Mientras regresaba al palacio donde Keops tenía su residencia, pensó en la presunción de Sabih al asegurarle que encontraría en él a un esposo excelente. Se felicitó por haber sabido evitar con tanta destreza sus deseos lúbricos, aun dejándole ciertas esperanzas para que no intentara nada contra ella mientras estaba a su merced, en su casa.
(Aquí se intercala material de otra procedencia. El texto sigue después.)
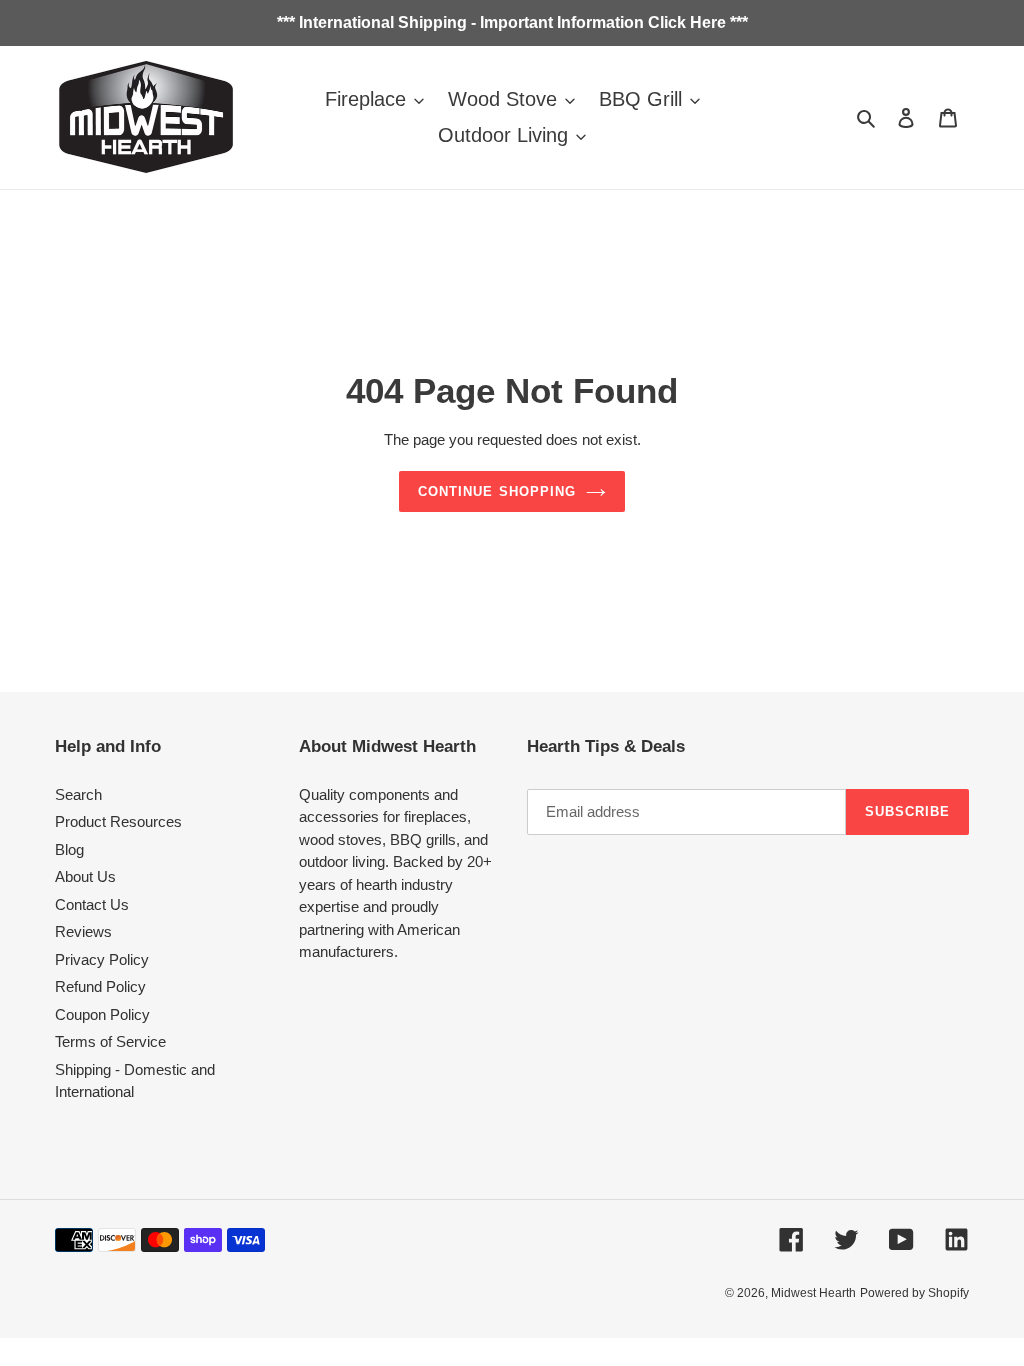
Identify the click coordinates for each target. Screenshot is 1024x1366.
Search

Pues con la ayuda de su magnífico servidor nubio, le habría sido fácil dominarla y obligarla a entregarle lo que se había negado a darle de buen grado. Tan absorta estaba en las reflexiones que le sugería su visita al hechicero que no advirtió que era seguida, de lejos, por el propio Taxi, al que Sabih había lanzado tras ella para saber con exactitud quién era o, en cualquier caso, de dónde venía.

Sabih creía conocer bastante a la familia de Tahmaau y estaba seguro de que, aunque lo hubiera conocido por éste, la muchacha no vivía en su casa.